Top of Data extracts

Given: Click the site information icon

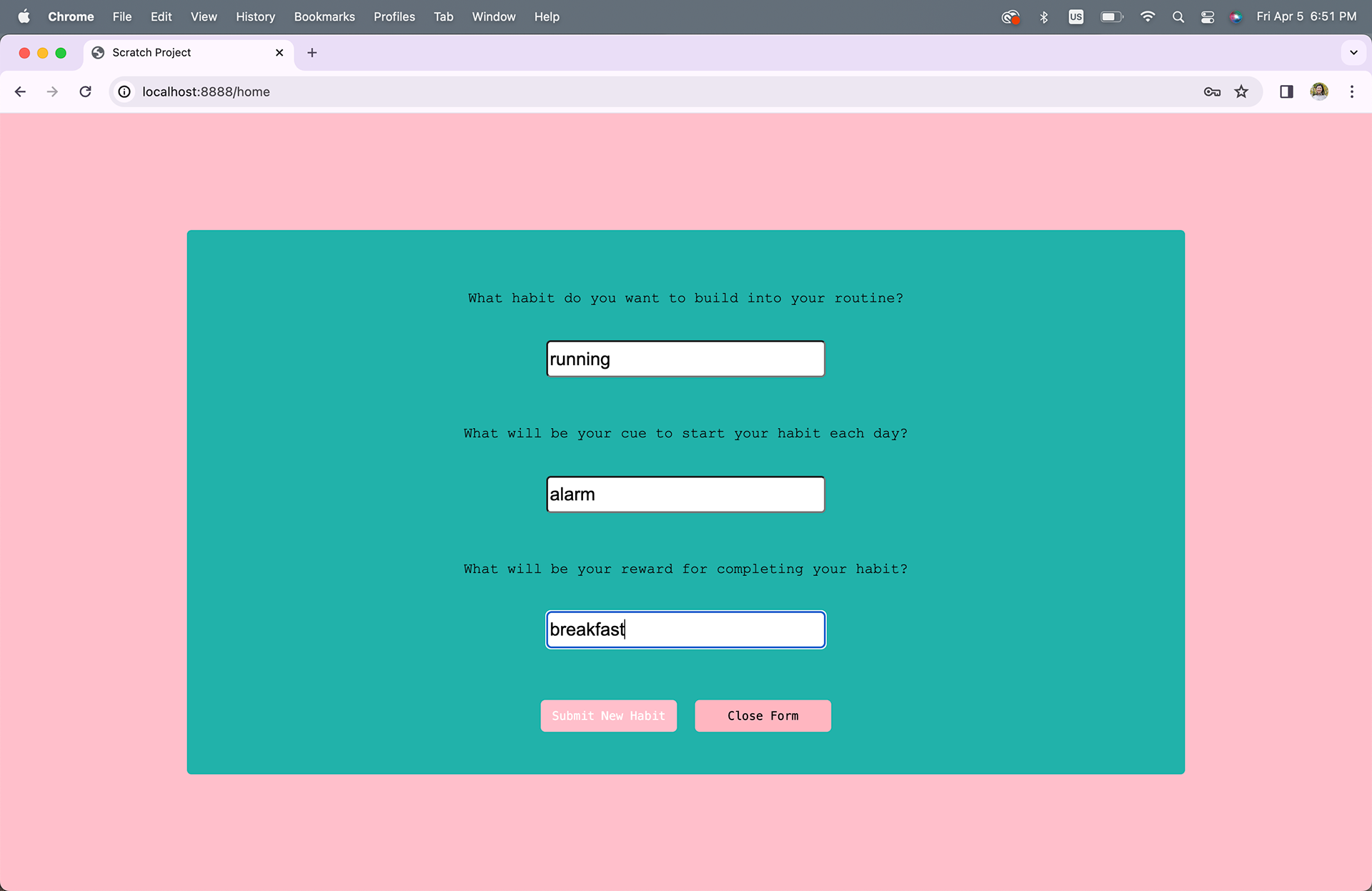Looking at the screenshot, I should pyautogui.click(x=124, y=91).
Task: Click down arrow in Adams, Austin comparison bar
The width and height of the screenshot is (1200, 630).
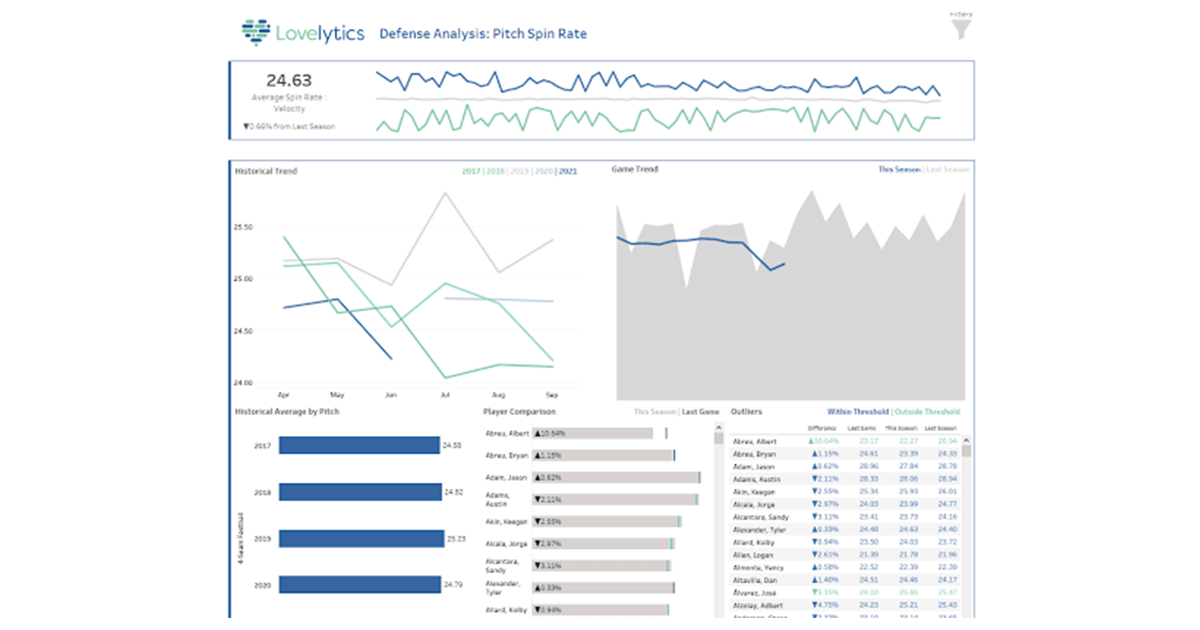Action: pyautogui.click(x=539, y=499)
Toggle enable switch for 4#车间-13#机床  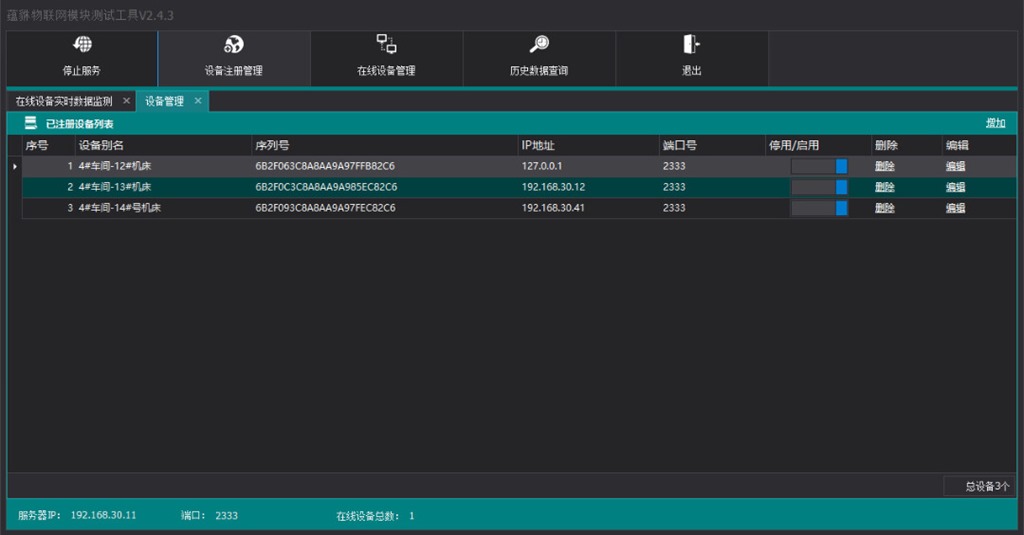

Bottom of Data extracts

• **Instructions for the task**:
The copy must match each record exactly, apart from the images, which stay out.

• **Answer space**:
Given: Click the site information icon

Looking at the screenshot, I should pyautogui.click(x=124, y=91).
Task: Click down arrow in Adams, Austin comparison bar
The width and height of the screenshot is (1200, 630).
Action: pyautogui.click(x=539, y=499)
Toggle enable switch for 4#车间-13#机床  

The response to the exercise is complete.